— START —

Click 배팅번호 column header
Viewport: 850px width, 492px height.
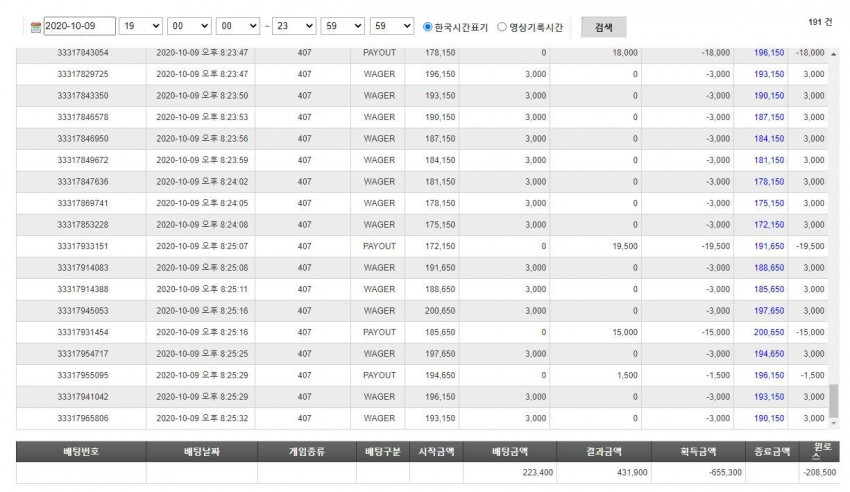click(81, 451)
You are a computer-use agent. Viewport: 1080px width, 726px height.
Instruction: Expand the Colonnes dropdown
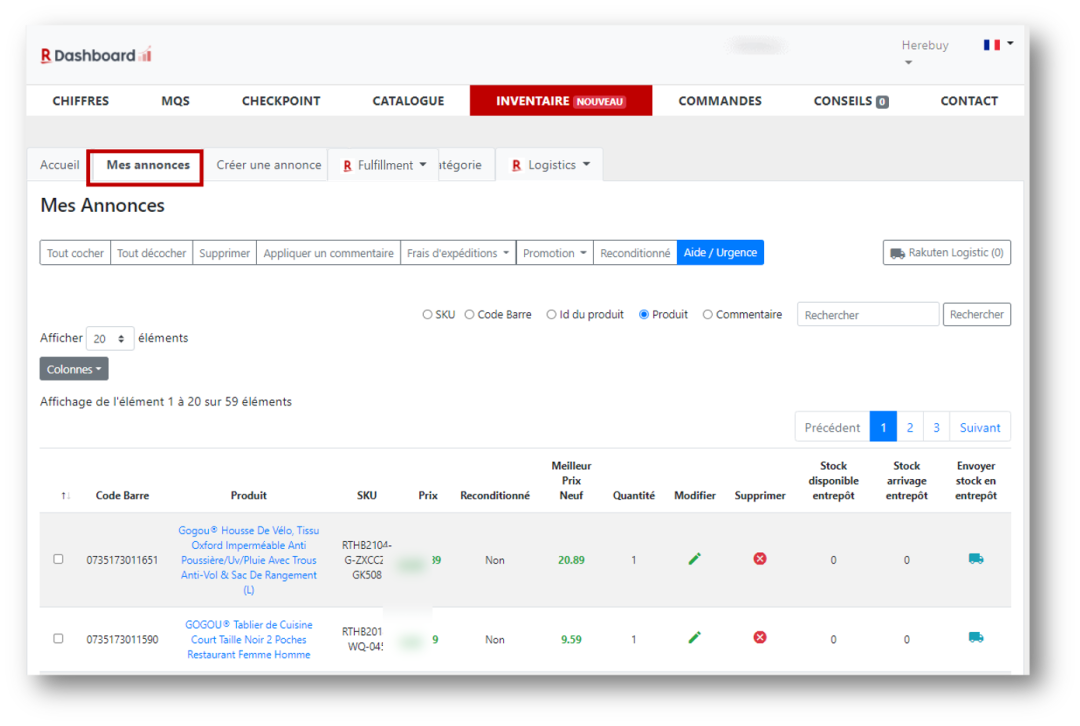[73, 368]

— END —
— START —

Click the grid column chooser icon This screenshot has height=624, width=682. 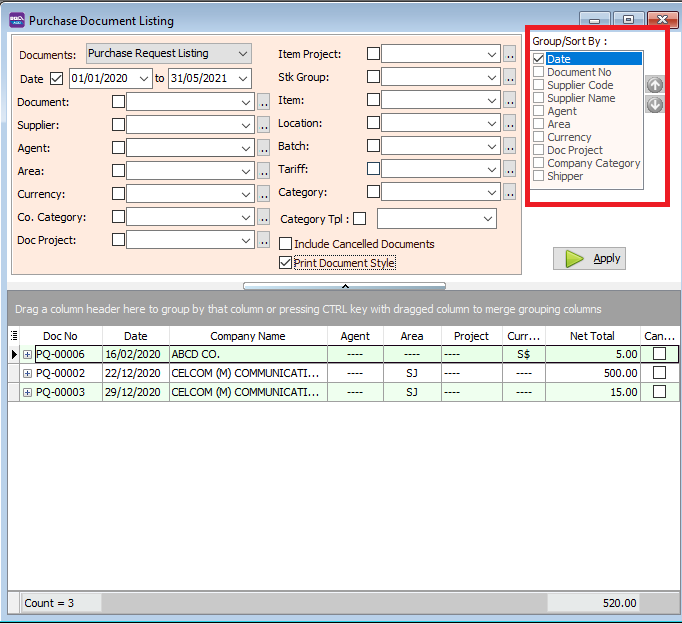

— END —
— START —

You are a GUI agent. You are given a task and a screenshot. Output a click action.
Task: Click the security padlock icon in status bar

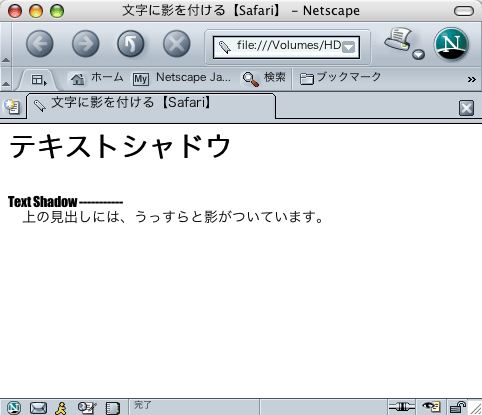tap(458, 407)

— END —

**WHAT TO DO**.
From the listing above, extract each line that contains the string "agent". Case counts.

**EXERCISE SOLUTION**.
You are a computer-use agent. Viewport: 1080px width, 726px height.
You are a GUI agent. You are given a task and a screenshot. Output a click action.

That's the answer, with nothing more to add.